The task
Return the material below exactly, but only from the line with "Click the Excel application icon in title bar" through the line with "This screenshot has height=437, width=994.", and without its pictures.

Stored data

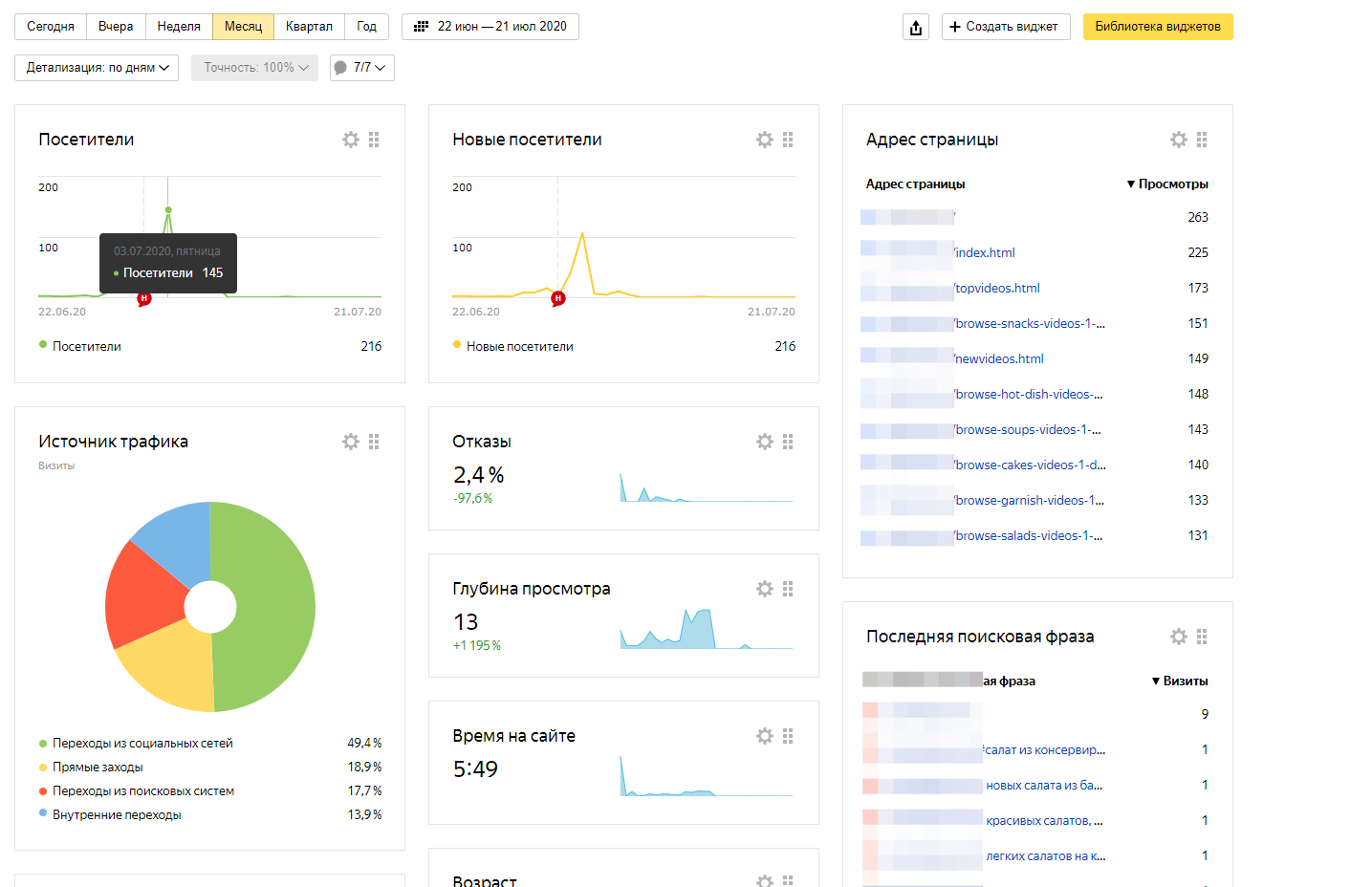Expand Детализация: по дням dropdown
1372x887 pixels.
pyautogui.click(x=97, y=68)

---

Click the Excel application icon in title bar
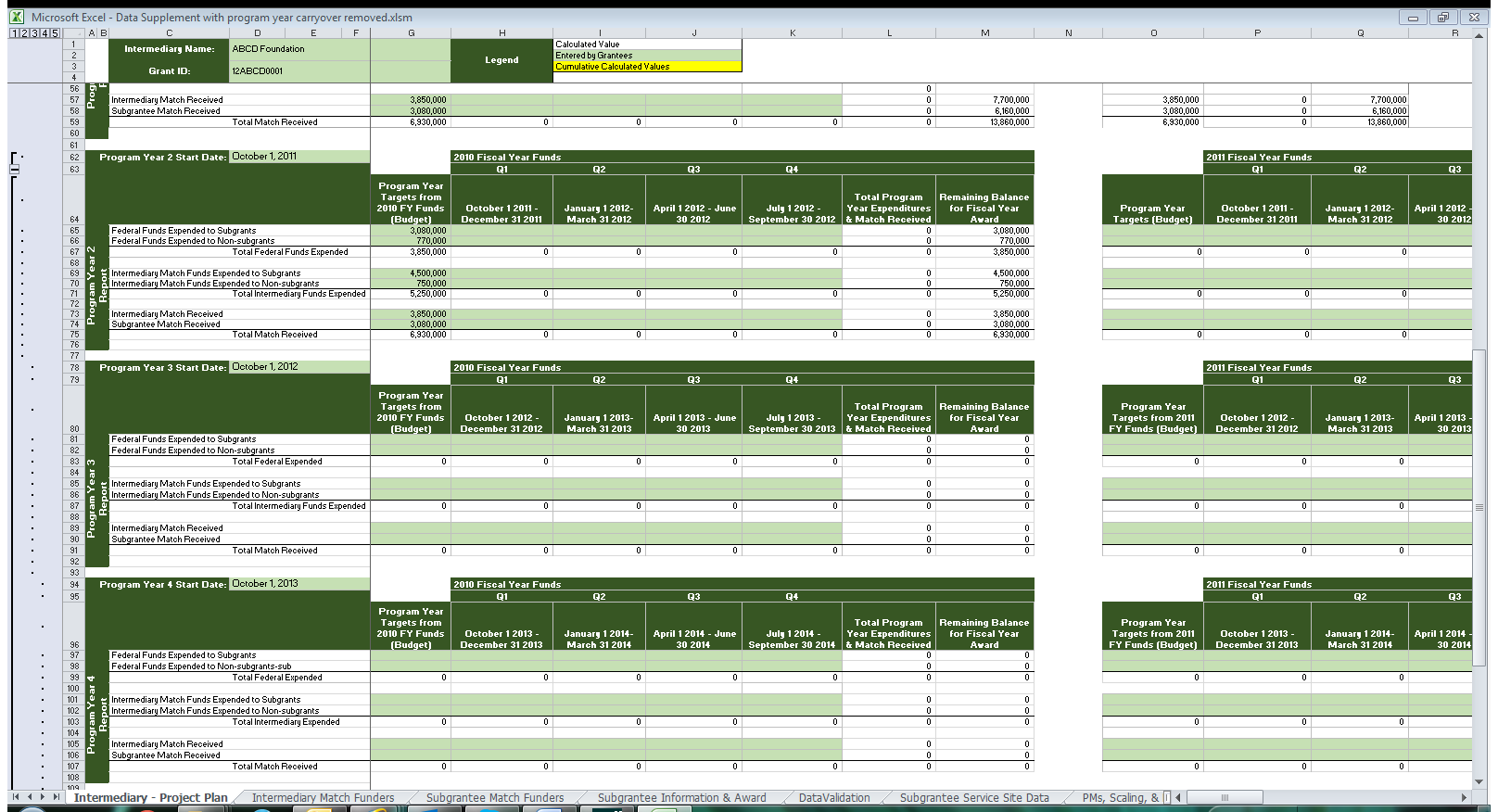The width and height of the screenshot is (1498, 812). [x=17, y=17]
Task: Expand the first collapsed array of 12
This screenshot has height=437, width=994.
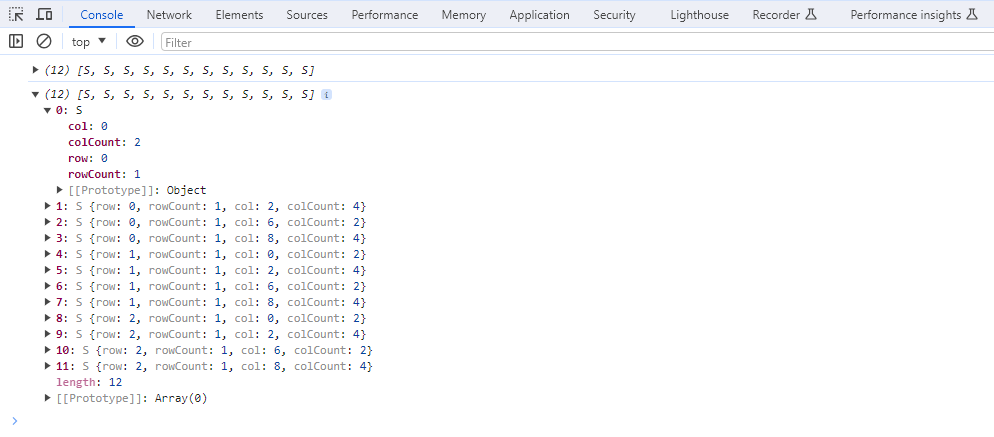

Answer space
Click the Excel application icon in title bar
The width and height of the screenshot is (1498, 812). [x=17, y=17]
Task: Expand the first collapsed array of 12
This screenshot has height=437, width=994.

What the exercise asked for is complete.